Problem statement
This exercise needs all of the entries set down again, exactly as they read.

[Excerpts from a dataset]
═══

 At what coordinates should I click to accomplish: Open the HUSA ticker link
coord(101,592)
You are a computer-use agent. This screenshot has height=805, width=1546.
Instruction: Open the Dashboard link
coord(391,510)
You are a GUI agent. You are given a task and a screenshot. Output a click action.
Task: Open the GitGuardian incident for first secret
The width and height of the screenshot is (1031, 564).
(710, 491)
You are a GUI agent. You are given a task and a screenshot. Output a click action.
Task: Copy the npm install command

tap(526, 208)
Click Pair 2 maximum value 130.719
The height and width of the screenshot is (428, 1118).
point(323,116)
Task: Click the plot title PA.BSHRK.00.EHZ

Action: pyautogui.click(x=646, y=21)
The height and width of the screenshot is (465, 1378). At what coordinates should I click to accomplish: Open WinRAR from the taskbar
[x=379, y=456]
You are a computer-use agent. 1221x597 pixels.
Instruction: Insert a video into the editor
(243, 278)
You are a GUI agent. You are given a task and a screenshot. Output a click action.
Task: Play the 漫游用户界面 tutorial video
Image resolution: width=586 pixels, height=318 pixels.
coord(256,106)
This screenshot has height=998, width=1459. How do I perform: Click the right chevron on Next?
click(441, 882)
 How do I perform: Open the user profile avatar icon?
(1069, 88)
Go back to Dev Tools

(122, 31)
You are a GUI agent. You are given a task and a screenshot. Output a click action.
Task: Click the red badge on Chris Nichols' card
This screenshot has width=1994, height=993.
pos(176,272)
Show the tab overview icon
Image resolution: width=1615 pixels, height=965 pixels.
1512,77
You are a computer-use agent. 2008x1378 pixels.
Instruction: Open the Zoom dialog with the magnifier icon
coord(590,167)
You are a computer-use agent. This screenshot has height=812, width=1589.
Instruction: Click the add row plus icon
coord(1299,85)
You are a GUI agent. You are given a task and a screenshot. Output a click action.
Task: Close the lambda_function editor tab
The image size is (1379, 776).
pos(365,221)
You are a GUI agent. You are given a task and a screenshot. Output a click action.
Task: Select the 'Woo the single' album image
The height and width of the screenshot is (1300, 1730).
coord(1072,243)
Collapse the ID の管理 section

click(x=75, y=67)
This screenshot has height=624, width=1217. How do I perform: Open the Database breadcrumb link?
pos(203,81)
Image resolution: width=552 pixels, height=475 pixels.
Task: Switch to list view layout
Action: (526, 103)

═══

Solution for this task
 At what coordinates should I click to accomplish: Open the HUSA ticker link
coord(101,592)
You are a computer-use agent. This screenshot has height=805, width=1546.
Instruction: Open the Dashboard link
coord(391,510)
You are a GUI agent. You are given a task and a screenshot. Output a click action.
Task: Open the GitGuardian incident for first secret
The width and height of the screenshot is (1031, 564).
(710, 491)
You are a GUI agent. You are given a task and a screenshot. Output a click action.
Task: Copy the npm install command

tap(526, 208)
Click Pair 2 maximum value 130.719
The height and width of the screenshot is (428, 1118).
point(323,116)
Task: Click the plot title PA.BSHRK.00.EHZ

Action: pyautogui.click(x=646, y=21)
The height and width of the screenshot is (465, 1378). At what coordinates should I click to accomplish: Open WinRAR from the taskbar
[x=379, y=456]
You are a computer-use agent. 1221x597 pixels.
Instruction: Insert a video into the editor
(243, 278)
You are a GUI agent. You are given a task and a screenshot. Output a click action.
Task: Play the 漫游用户界面 tutorial video
Image resolution: width=586 pixels, height=318 pixels.
coord(256,106)
This screenshot has height=998, width=1459. How do I perform: Click the right chevron on Next?
click(441, 882)
 How do I perform: Open the user profile avatar icon?
(1069, 88)
Go back to Dev Tools

(122, 31)
You are a GUI agent. You are given a task and a screenshot. Output a click action.
Task: Click the red badge on Chris Nichols' card
This screenshot has width=1994, height=993.
pos(176,272)
Show the tab overview icon
Image resolution: width=1615 pixels, height=965 pixels.
1512,77
You are a computer-use agent. 2008x1378 pixels.
Instruction: Open the Zoom dialog with the magnifier icon
coord(590,167)
You are a computer-use agent. This screenshot has height=812, width=1589.
Instruction: Click the add row plus icon
coord(1299,85)
You are a GUI agent. You are given a task and a screenshot. Output a click action.
Task: Close the lambda_function editor tab
The image size is (1379, 776).
pos(365,221)
You are a GUI agent. You are given a task and a screenshot. Output a click action.
Task: Select the 'Woo the single' album image
The height and width of the screenshot is (1300, 1730).
coord(1072,243)
Collapse the ID の管理 section

click(x=75, y=67)
This screenshot has height=624, width=1217. How do I perform: Open the Database breadcrumb link?
pos(203,81)
Image resolution: width=552 pixels, height=475 pixels.
Task: Switch to list view layout
Action: (526, 103)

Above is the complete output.